Input:
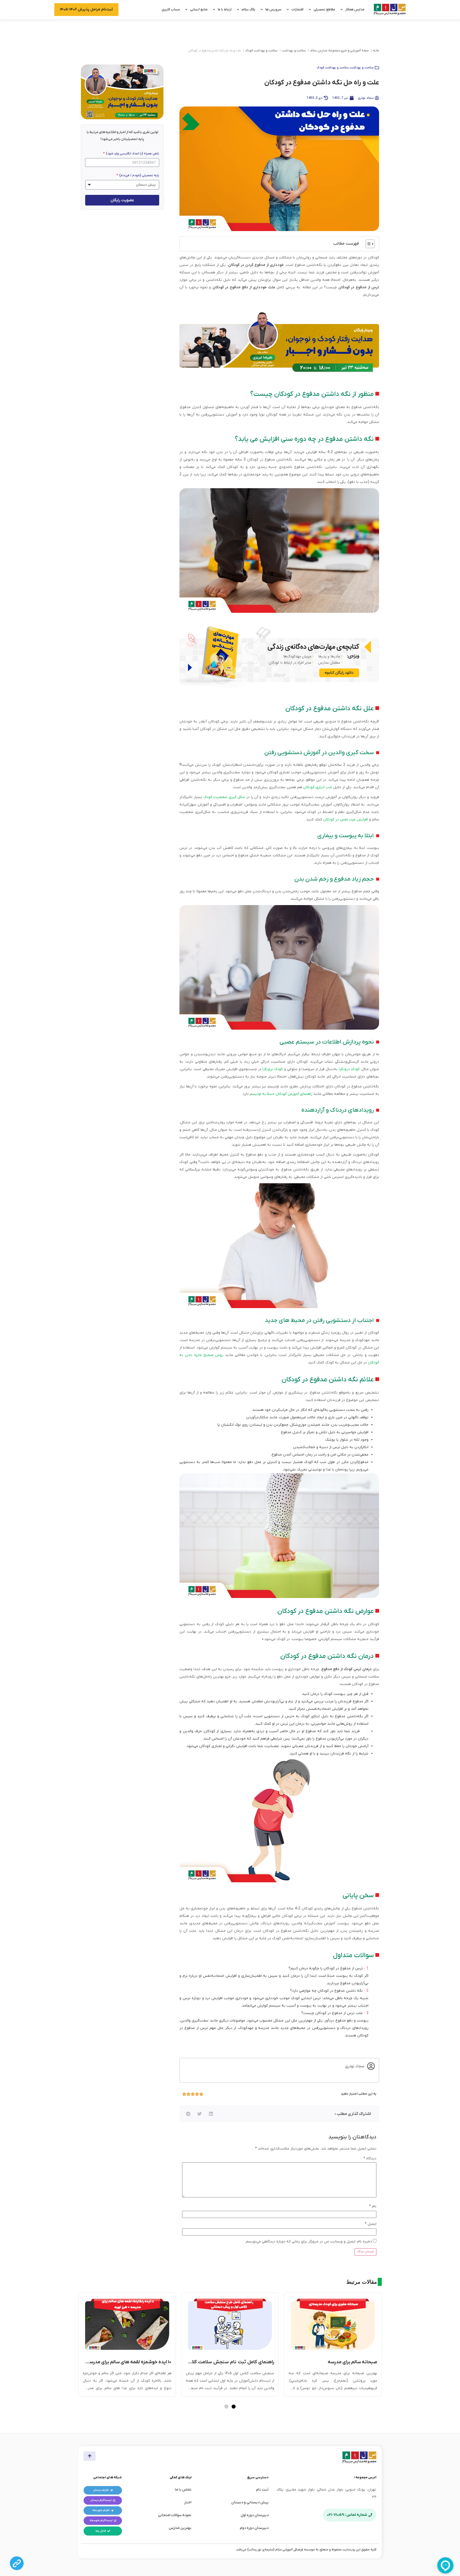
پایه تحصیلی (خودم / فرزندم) (138, 175)
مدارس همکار (354, 9)
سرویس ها (273, 9)
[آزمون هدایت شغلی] (279, 657)
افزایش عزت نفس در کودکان (345, 819)
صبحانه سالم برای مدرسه (352, 2362)
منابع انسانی (199, 9)
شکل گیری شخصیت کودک (223, 797)
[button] (210, 2114)
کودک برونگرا (272, 1069)
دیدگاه (369, 2158)
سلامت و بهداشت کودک (261, 50)
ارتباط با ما (225, 9)
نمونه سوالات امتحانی (174, 2515)
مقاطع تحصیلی (324, 9)
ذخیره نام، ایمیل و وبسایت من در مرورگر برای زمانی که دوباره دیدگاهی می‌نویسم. (308, 2241)
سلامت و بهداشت (294, 50)
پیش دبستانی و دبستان (250, 2502)
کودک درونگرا (348, 1069)
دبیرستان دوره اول (255, 2515)
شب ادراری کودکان (317, 787)
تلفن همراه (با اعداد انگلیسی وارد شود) (132, 153)
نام (372, 2206)
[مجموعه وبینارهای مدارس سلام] (279, 343)
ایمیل (370, 2223)
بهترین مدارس (180, 2527)
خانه (376, 50)
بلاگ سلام (248, 9)
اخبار (187, 2502)
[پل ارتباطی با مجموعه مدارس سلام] (16, 2563)
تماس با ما (183, 2489)
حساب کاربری (171, 9)
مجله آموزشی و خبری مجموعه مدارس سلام (339, 50)
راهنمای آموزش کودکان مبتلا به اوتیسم (281, 1093)
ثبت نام (262, 2489)
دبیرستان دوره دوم (254, 2527)
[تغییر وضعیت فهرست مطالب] (367, 243)
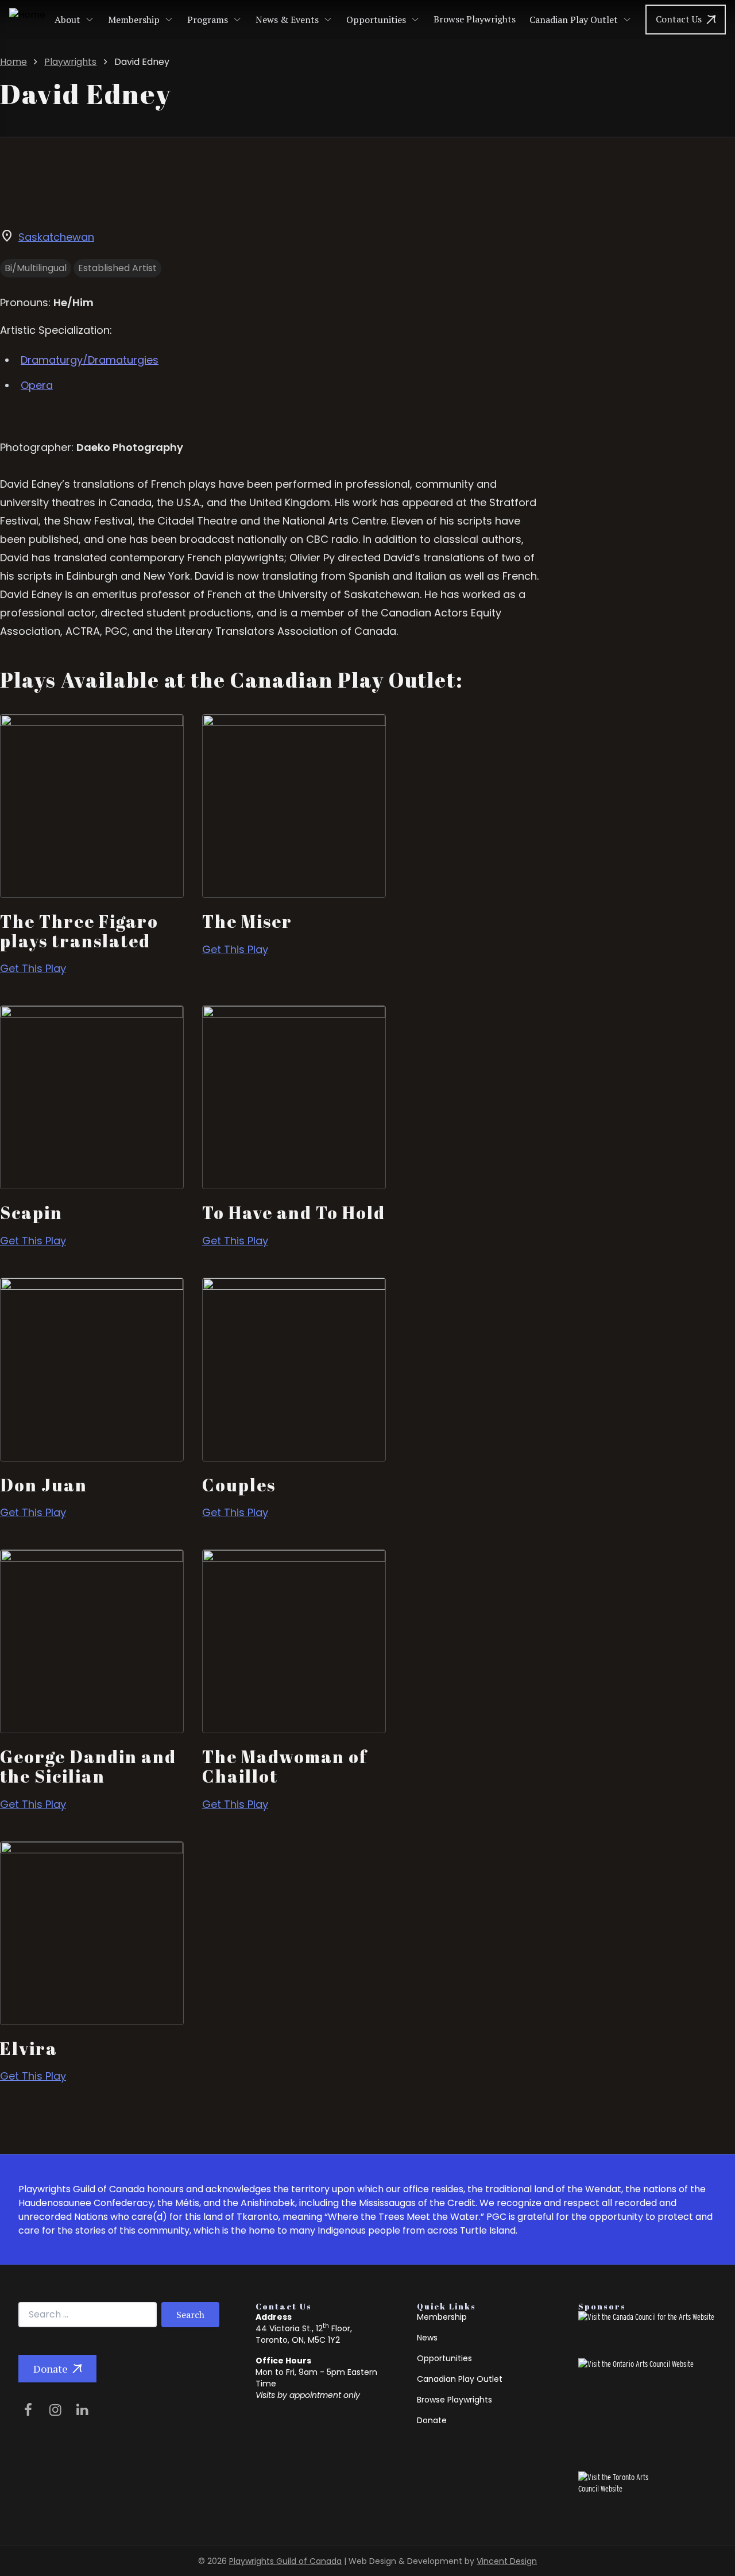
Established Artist (117, 268)
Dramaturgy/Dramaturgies (89, 360)
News (427, 2337)
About (67, 19)
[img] (29, 2409)
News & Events (287, 19)
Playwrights (70, 61)
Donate (50, 2369)
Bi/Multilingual (36, 268)
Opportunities (376, 19)
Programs (207, 19)
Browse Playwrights (475, 19)
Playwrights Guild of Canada (285, 2561)
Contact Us (679, 19)
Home (13, 61)
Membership (134, 19)
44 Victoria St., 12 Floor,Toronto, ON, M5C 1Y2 (304, 2334)
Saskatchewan (56, 237)
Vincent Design (507, 2561)
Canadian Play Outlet (573, 19)
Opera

Try it: Scan the listing above and work out how many of its lines contain the word "برای". Report only that number.

Result for this task: 2